[m-rev.] for review: convert parse trees to strings

Wed Nov 1 16:35:06 AEDT 2023

On 2023-11-01 16:08 +11:00 AEDT, "Julien Fischer" <jfischer at opturion.com> wrote:
> 
> On Tue, 31 Oct 2023, Zoltan Somogyi wrote:
> 
>> The diff adds the typeclass constraint "pt_output(S, U)"
>> to many predicates in the compiler. To avoid losing efficiency,
>> we want to created versions of those predicates specialized
>> to their current use case (where S is an output stream,
>> and U is the I/O state), and their intended new use case
>> (where U is string.builder.state, and S is the corresponding handle).
>> > Unfortunately, adding two type_spec pragmas to every predicate
>> with that constraint has two problems. First, it is tedious, and
>> second, if any predicate is missed either now or later as new
>> predicates are added, we lose the benefit of specialization
>> in the affected part of the call tree. (This is already an issue
>> in files such as library/term_io.m.)
> 
> This kind of what we might call templatey specialisation is an issue
> beyond the compiler, see for example my mercury_json library.
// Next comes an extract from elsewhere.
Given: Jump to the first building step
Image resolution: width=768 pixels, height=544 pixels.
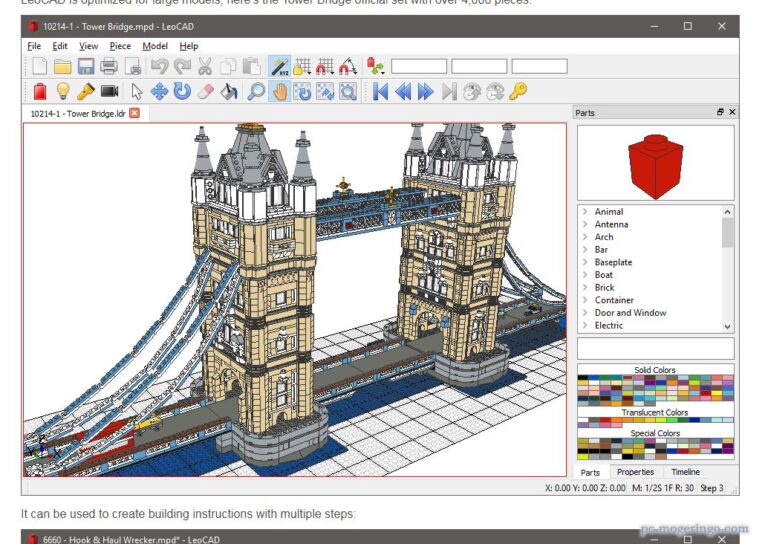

Yes, I knew that. It is an issue already in e.g. library/term_io.m.

>> I therefore propose a new pragma that asks for the specialization
>> of all predicates and functions in a module that have a specified
>> typeclass constraint. The intended two examples would be
>>
>>     :- pragma type_spec_constrained_preds(pt_output(S, U),
>>         [S = io.text_output_stream, U = io.state]).
>>     :- pragma type_spec_constrained_preds(pt_output(S, U),
>>         [S = string.builder.handle, U = string.builder.state]).
> 
> No objection from me, other than perhaps the name. For that
> I suggest type_constraint_spec.

That gets across one of the ways in which this pragma differs
from pragma type_spec, that it applies to types in constraints,
but not the other, which is that it applies to ALL constrained preds.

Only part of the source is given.